Temos muita gente a sair do país…
JL — Nos próximos 10-20 anos a minha geração vai-se reformar e vamos ficar com o mercado de trabalho essencialmente mais qualificado do que a média europeia. IPortugal fez uma mudança muito acelerada ao nível das qualificações e essa mudança tem de ser aproveitada no sentido de garantir que uma parte desses jovens qualificados ficam cá, que outros venham e que isto motive um forte aumento da produtividade que permita sustentar salários mais elevados.
CL — Completamente de acordo com o João. Nós temos de ver o nosso país como um player num jogo global, e temos que tentar atrair os melhores. Isso significa o quê? Políticas de atração de migrantes ativas e não estarmos a bloquear entradas ao nível do SEF [Serviço de Estrangeiros e Fronteiras], tratar aqueles que nos procuram da melhor forma possível para virem eles e as suas famílias, ou seja, de uma forma totalmente integrada, fazer com que o talento que venha para Portugal seja do mais qualificado possível.
Mas também temos de reter talento…
CL — E temos de reter talento, temos de jogar nos dois lados. Para um jovem qualificado, devido à nossa estrutura fiscal, os primeiros escalões de IRS são altamente punitivos, tomando em consideração os nossos países mais concorrentes, nomeadamente do centro da Europa.
Depois, outra coisa, atraindo essas pessoas eleva-se o preço da habitação… Ora, o problema da habitação em Portugal é real, mas é um problema de oferta, não de procura. Haver procura não é mau, temos é de permitir que a oferta se ajuste.. E o que é a oferta? É produção de habitação pública, com arrendamento público.

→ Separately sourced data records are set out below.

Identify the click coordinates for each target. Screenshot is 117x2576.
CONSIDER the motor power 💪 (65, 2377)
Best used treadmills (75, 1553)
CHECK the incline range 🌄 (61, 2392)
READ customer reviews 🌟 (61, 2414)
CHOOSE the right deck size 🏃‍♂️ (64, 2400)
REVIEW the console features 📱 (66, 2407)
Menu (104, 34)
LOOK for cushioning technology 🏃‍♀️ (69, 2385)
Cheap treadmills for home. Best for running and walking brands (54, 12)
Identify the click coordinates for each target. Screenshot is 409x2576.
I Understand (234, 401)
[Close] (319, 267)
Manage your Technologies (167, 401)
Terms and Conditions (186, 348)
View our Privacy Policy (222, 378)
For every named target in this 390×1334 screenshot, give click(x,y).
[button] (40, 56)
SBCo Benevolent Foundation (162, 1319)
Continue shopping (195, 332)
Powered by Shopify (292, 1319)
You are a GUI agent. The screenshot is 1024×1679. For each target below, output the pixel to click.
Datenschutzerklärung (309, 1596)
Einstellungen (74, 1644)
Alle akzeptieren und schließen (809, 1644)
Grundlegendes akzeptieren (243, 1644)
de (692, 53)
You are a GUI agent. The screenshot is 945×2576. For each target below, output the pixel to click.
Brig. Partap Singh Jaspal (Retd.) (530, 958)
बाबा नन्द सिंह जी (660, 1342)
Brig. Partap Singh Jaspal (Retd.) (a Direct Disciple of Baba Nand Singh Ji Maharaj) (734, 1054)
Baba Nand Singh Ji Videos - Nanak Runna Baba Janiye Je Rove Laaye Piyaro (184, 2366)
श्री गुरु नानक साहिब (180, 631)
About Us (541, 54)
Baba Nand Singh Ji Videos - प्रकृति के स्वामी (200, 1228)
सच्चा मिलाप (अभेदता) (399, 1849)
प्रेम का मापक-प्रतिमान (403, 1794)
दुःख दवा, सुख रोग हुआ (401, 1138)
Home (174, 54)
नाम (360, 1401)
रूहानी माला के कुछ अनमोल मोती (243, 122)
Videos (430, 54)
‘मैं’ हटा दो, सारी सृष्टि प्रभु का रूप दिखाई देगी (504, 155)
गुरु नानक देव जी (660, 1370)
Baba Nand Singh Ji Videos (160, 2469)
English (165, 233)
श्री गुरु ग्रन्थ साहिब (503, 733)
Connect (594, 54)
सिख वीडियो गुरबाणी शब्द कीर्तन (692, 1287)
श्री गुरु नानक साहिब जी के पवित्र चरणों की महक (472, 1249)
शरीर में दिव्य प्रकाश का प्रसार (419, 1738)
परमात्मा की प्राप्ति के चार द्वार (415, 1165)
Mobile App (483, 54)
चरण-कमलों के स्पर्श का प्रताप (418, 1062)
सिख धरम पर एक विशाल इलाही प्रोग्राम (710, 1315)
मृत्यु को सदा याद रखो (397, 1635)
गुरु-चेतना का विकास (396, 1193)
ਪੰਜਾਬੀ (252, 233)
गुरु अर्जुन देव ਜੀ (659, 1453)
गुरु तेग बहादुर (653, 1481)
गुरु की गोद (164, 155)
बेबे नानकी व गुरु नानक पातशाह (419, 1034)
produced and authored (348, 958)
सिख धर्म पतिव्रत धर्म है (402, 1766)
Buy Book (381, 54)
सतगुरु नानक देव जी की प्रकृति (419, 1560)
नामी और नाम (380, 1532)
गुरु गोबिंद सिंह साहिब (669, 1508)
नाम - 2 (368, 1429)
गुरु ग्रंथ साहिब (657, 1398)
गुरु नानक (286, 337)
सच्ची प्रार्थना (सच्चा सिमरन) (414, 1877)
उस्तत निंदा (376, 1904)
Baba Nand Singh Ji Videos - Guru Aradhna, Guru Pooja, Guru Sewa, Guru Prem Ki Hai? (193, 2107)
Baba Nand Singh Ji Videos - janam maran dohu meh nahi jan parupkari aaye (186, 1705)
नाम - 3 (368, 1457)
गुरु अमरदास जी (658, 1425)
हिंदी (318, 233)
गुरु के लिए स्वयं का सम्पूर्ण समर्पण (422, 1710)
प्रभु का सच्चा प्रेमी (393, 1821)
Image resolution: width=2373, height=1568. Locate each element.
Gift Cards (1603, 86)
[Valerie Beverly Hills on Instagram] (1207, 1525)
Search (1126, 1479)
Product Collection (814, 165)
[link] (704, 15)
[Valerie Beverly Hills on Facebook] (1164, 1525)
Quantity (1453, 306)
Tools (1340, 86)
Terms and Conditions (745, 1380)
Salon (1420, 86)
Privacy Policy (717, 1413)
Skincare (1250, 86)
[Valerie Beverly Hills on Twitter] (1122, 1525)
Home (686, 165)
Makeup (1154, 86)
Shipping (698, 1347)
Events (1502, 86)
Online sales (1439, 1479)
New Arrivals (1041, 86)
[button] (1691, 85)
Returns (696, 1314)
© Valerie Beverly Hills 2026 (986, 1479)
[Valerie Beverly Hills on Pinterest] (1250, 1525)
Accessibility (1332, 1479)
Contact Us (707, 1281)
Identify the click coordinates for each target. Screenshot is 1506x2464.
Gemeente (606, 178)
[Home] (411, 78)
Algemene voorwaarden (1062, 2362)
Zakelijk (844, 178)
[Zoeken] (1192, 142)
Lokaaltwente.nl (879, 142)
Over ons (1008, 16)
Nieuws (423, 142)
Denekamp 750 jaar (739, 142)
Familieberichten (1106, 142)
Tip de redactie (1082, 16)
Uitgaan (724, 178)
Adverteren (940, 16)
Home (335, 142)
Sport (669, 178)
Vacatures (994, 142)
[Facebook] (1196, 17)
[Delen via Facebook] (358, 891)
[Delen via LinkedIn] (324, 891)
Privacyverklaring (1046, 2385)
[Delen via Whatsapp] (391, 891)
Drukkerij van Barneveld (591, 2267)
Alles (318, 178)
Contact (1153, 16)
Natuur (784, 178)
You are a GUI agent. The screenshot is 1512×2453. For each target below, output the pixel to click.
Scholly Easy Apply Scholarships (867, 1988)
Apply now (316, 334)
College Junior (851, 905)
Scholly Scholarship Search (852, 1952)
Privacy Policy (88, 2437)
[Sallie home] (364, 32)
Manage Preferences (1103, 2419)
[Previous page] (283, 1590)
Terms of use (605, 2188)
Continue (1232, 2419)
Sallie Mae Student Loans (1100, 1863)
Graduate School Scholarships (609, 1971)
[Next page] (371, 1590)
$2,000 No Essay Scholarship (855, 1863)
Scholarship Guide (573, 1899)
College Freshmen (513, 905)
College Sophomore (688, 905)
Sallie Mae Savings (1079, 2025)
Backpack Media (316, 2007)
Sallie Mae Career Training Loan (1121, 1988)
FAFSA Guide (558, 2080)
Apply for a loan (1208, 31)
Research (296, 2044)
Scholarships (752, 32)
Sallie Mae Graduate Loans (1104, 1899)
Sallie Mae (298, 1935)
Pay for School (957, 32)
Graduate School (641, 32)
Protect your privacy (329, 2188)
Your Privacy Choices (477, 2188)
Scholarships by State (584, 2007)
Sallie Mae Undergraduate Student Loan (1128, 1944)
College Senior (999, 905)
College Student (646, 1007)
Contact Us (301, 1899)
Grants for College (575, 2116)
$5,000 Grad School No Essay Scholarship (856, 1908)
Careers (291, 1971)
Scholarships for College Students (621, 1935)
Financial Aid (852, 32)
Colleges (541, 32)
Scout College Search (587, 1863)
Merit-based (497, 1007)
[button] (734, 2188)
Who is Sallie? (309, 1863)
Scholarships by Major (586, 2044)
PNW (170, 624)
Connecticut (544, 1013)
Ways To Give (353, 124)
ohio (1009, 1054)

Portugal tem 2%, a Alemanha tem 20% e a Holanda tem 40% de arrendamento público de oferta de habitação. Por isso, o que temos de fazer é também uma revisitação de todo o nosso processo administrativo de aprovação de prédios, de áreas urbanas, de acabarmos com o fim do mito da construção em altura, da incapacidade que uma cidade tem se expandir.
– Como ministro das Finanças conseguiu perceber qual é o património do Estado?
JL — Há uma capacidade enorme a explorar no património do Estado. A zona ribeirinha a sul do Tejo, que vai desde Cacilhas até quase ao Seixal, é uma zona em que se podem construir milhares fogos habitacionais. Teria um impacto estrutural muito maior do que pequenas reabilitações.